Harry stood very still, his muscles tensed as he looked down at her hands. In one, Ella was holding out a piece of parchment torn from her sketchpad. In the other, was Harry's Golden Snitch. Harry didn't move for a moment. Merely stood, staring, not at Ella's face, but at her hands. Gawain saw his Adam's apple bob in a swallow before reaching out both hands to accept Ella's offerings.
Ella dropped the Snitch in his palm and Harry's fist seemed to close reflexively around it. But he had eyes only for the drawing in his hand. He stared at it silently for a long moment. Ella began to squirm as though waiting for the verdict from an art critic, but Harry's face was blank. Even those who had not been paying close attention to the conversation, turned from their plates to glance over curiously.

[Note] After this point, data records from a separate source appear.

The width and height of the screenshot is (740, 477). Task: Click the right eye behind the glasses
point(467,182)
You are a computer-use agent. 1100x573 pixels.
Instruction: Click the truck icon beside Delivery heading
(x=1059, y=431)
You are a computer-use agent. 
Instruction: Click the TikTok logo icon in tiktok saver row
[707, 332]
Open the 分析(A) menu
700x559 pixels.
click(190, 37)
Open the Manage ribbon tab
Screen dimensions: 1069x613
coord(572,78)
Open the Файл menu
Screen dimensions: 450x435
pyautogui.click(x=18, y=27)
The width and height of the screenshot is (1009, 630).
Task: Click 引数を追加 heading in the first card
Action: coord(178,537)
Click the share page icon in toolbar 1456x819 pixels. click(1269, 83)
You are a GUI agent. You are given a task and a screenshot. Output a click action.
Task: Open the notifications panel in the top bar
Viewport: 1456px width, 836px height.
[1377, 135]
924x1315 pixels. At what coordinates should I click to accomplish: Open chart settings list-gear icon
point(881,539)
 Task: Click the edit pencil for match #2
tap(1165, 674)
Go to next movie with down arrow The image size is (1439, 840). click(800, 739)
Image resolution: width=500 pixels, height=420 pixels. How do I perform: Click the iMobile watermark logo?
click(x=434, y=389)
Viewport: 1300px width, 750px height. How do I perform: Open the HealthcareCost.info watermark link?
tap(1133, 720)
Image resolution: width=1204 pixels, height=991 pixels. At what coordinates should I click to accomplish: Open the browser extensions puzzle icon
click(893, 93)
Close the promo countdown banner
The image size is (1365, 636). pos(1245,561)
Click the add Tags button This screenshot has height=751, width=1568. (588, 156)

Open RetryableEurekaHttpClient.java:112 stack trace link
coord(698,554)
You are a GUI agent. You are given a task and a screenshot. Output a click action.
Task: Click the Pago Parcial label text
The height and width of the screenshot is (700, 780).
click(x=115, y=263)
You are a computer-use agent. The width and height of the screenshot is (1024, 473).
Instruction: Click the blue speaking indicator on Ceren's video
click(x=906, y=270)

Then Gawain noticed a small tear in Harry's eye. Harry brushed it aside casually before it fell, and Gawain heard a small sniff as he finally looked up into Ella's face. And then he smiled. And Ella gave a relieved grin back. And Harry pulled her into a hug.
"It's perfect," Gawain heard Harry whisper in her ear, too low for anyone else to hear.
Harry finally took his seat and helped himself to a selection from the ploughman's lunch spread out as Ella danced back to the other side of the table. Gawain noted Harry rolling the Snitch in circles in one hand before pocketing it. The picture Ella had drawn was set carefully where it would not get food on it. Gawain glanced curiously at it.
As most drawings from seven-year-olds were, the picture was crude— the humanesque figures with bulbous bodies and shapeless fingers. The colours bright and unnatural. A blocky house that may have been an approximation of their home in Yorkshire. But there were clearly four people standing together side-by-side. And there was no doubt of whom the drawing was meant to depict: A tall man with a dark beard; a woman with a bun and lime-green Healer's robes; a small girl with long brown hair.
And a boy with green eyes, glasses, and a messy black scribble for hair.
A/N (09.08.2022): Thank you so much for all the sweet well-wishes last post. I've gotten settled into my new job and I'm really loving it and definitely feeling a weight lifted off my shoulders. It means so much to me to have had the support of this beautiful community as I've been figuring out this messy thing called life.